## SET OF TASKS
[1] Repeat everything in the Hershey Medical Center article from "Hershey Med cited" down to "the emergency department.", word for word.
[2] Please carry on the Hershey Medical Center article from the point where it stops.

## EXCERPT
Please ensure Javascript is enabled for purposes of website accessibility

Hershey Med cited in death of boy, 6, left under heating blanket

Penn State Health Milton S. Hershey Medical Center has been cited by state health officials following the death of a child whose temperature spiked while left unattended under a heating blanket in the emergency department.

The 6-year-old boy died on Jan. 11, but hospital officials did not report the incident to the state until March 29, a June 26 Health Department report on the case states. (Date of report listed in drop-down menu.)

The hospital was cited for failing to report the unexpected death to state officials within 24 hours, as required by state law, and for failure to meet care standards.

When a doctor checked the child at around 10 a.m. on Jan. 11, the child showed no vital signs, and his temperature was 107.6 degrees, the report states. His temperature had not been recorded for more than 10 hours before that, and the doctor determined the heating device, known as a Bair Hugger, “had been on high all night.”

The average body temperature for a human being is 98.6 degrees.

## PROVIDED RECORDS
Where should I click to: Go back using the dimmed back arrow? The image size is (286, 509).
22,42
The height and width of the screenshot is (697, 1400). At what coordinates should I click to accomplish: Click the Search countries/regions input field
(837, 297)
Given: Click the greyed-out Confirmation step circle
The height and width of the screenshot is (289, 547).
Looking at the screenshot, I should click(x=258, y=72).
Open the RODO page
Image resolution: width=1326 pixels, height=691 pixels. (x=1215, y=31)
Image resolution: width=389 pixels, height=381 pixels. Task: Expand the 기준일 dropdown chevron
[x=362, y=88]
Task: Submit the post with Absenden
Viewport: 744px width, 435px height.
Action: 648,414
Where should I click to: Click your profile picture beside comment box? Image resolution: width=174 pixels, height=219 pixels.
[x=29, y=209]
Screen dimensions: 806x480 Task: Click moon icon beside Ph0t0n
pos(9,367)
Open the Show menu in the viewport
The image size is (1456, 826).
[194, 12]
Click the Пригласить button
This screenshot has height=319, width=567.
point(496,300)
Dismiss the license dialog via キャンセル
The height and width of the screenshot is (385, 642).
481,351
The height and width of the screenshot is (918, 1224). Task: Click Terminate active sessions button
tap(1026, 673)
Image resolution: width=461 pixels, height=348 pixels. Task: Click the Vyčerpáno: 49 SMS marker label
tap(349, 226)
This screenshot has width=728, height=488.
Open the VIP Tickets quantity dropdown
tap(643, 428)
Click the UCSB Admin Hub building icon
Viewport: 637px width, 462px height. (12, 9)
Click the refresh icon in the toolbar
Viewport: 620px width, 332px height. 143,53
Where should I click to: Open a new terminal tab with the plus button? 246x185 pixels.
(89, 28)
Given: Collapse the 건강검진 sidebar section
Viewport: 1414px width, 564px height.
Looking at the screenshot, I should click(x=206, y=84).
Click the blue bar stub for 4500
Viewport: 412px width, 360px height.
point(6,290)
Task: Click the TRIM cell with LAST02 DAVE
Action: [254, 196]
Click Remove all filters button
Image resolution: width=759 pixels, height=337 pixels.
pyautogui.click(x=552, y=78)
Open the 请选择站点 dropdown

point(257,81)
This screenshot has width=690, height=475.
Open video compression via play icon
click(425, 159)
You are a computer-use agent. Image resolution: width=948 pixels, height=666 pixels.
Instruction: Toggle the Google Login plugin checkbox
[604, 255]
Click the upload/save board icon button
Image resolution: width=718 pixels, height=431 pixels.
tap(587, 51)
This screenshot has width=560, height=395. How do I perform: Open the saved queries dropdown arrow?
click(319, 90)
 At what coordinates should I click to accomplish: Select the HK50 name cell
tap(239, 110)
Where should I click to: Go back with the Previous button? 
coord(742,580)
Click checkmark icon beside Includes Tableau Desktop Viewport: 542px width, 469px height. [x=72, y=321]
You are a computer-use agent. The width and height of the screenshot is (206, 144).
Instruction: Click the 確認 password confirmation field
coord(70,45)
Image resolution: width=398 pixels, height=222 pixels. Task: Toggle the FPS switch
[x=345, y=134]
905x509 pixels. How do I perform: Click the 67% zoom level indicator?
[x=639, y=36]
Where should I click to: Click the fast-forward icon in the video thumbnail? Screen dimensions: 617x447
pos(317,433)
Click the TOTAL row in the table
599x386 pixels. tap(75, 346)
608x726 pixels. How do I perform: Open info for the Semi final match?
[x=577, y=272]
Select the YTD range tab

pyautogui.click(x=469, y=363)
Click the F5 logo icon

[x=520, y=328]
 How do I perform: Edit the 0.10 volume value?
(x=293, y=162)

## SET OF ANSWERS
[1]
Hershey Med cited in death of boy, 6, left under heating blanket

Penn State Health Milton S. Hershey Medical Center has been cited by state health officials following the death of a child whose temperature spiked while left unattended under a heating blanket in the emergency department.

[2]
Hershey Med officials released a statement in which they said they only became aware of the incident on March 3, after the Pennsylvania Patient Safety Authority received an anonymous employee letter about the child’s death.

The hospital also says it already has taken corrective action, as required by the state.

Names of the patients and staff involved in the case are not disclosed in the reports.


According to the state and hospital reports:

• The child arrived in Hershey Med’s emergency department at 2:51 p.m. on Jan. 10, with a temperature of 89.4 degrees.

• A Bair Hugger was applied to the patient, who “was brought to our emergency department for low body temperature and presumed sepsis,” or a blood infection, Hershey Med stated. The device uses forced hot air to raise a patient’s temperature.

• The child’s temperature was taken four more times, through 12:14 a.m. Jan. 11, when it was 98.0 degrees, the state report says.

That was consistent with medical center policy requiring temperatures of patients under heating or cooling devices to be checked at least every two hours.

• There were no other temperatures documented until 10:22 a.m. on Jan. 11. A doctor found the boy with no vital signs and a temperature of 107.6, the state reports.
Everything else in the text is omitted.